#### EXTRACTED ENTRIES:
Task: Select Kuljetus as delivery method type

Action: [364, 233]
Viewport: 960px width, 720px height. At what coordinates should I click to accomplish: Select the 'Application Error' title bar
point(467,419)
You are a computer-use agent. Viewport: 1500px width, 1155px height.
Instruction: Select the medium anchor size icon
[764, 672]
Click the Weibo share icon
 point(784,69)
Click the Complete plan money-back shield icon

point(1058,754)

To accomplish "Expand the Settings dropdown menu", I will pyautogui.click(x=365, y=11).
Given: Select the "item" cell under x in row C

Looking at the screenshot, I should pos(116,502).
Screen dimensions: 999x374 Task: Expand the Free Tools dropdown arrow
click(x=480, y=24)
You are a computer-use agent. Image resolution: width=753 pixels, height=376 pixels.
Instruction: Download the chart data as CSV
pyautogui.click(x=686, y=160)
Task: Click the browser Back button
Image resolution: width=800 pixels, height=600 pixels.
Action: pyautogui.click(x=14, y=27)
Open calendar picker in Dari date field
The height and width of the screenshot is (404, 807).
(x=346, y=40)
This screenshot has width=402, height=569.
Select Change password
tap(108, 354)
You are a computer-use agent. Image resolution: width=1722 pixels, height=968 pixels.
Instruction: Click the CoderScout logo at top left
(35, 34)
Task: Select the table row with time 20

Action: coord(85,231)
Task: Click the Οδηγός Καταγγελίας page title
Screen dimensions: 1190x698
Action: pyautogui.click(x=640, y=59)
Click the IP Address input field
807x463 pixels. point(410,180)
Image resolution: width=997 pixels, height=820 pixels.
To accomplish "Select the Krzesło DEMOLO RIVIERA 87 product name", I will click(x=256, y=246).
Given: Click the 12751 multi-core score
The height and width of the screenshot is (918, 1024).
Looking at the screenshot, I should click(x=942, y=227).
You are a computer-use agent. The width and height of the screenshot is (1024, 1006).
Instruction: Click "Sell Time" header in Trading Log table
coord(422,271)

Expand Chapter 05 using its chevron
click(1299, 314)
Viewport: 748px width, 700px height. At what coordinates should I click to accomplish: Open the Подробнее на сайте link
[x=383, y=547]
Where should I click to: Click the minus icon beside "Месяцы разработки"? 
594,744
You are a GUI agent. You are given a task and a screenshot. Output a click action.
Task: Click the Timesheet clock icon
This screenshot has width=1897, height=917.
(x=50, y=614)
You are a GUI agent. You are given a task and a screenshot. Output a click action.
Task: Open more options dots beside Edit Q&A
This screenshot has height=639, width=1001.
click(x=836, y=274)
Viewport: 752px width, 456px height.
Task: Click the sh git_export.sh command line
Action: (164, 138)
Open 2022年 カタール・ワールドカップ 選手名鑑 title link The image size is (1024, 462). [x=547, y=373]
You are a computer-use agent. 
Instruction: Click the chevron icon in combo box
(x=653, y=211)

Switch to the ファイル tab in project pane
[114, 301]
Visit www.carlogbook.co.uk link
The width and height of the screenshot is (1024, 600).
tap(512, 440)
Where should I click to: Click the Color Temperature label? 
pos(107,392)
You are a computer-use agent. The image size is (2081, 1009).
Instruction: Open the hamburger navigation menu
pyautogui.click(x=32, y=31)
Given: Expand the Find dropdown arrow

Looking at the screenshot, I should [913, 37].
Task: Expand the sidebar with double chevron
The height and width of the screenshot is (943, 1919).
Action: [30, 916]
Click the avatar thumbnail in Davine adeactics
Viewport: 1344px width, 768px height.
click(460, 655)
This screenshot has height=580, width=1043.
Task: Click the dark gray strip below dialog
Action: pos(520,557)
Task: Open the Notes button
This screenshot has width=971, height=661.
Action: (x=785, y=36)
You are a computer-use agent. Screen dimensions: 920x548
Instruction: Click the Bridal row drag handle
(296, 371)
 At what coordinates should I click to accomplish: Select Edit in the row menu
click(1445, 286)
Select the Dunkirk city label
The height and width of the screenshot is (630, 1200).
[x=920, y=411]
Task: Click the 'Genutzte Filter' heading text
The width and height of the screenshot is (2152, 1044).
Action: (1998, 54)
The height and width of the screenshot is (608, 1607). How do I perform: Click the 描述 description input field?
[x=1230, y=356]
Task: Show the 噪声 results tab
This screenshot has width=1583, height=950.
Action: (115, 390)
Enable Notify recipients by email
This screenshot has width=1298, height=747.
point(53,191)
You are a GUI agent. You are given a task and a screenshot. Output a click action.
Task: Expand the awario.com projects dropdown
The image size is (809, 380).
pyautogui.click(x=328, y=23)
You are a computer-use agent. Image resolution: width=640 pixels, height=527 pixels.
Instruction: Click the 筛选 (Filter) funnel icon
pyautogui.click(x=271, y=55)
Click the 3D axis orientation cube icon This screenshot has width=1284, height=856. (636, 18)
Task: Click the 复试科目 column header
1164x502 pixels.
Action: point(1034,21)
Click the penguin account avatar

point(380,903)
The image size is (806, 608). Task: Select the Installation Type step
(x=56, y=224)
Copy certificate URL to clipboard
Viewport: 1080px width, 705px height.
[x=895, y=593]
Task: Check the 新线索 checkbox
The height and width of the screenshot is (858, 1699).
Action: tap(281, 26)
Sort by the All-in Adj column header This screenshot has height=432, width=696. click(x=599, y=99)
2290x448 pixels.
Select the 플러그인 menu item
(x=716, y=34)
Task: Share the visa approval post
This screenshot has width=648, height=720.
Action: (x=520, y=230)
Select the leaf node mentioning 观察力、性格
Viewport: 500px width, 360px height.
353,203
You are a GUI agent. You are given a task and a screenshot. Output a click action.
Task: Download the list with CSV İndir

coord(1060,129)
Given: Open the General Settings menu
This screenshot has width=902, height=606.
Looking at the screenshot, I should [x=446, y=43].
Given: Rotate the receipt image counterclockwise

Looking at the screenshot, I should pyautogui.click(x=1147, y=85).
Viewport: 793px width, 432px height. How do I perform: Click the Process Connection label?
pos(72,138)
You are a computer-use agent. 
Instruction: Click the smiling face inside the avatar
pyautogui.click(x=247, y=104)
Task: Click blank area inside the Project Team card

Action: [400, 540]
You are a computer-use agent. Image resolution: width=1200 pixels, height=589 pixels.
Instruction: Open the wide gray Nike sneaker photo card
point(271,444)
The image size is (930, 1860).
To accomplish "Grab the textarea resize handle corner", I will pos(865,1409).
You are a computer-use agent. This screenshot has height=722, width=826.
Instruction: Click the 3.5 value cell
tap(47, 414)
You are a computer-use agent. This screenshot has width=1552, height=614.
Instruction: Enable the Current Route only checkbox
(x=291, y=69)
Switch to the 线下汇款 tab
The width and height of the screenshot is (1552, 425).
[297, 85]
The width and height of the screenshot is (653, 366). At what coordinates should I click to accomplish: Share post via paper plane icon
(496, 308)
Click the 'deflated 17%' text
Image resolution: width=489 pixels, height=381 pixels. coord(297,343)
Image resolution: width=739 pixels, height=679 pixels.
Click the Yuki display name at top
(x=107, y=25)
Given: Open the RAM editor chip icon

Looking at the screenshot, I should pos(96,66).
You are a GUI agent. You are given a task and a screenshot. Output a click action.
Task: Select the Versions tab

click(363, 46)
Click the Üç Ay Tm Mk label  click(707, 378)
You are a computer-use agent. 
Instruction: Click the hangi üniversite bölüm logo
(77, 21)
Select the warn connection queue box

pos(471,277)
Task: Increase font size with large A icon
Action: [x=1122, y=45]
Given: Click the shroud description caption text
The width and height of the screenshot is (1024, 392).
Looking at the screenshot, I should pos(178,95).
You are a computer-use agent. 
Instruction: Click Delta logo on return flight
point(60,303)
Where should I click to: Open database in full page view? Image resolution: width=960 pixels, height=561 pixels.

#### EXERCISE REQUIREMENTS:
Every line of the listing that includes the word "column" must be copied.

#### ANSWER SECTION:
Task: Click the 复试科目 column header
Sort by the All-in Adj column header This screenshot has height=432, width=696. click(x=599, y=99)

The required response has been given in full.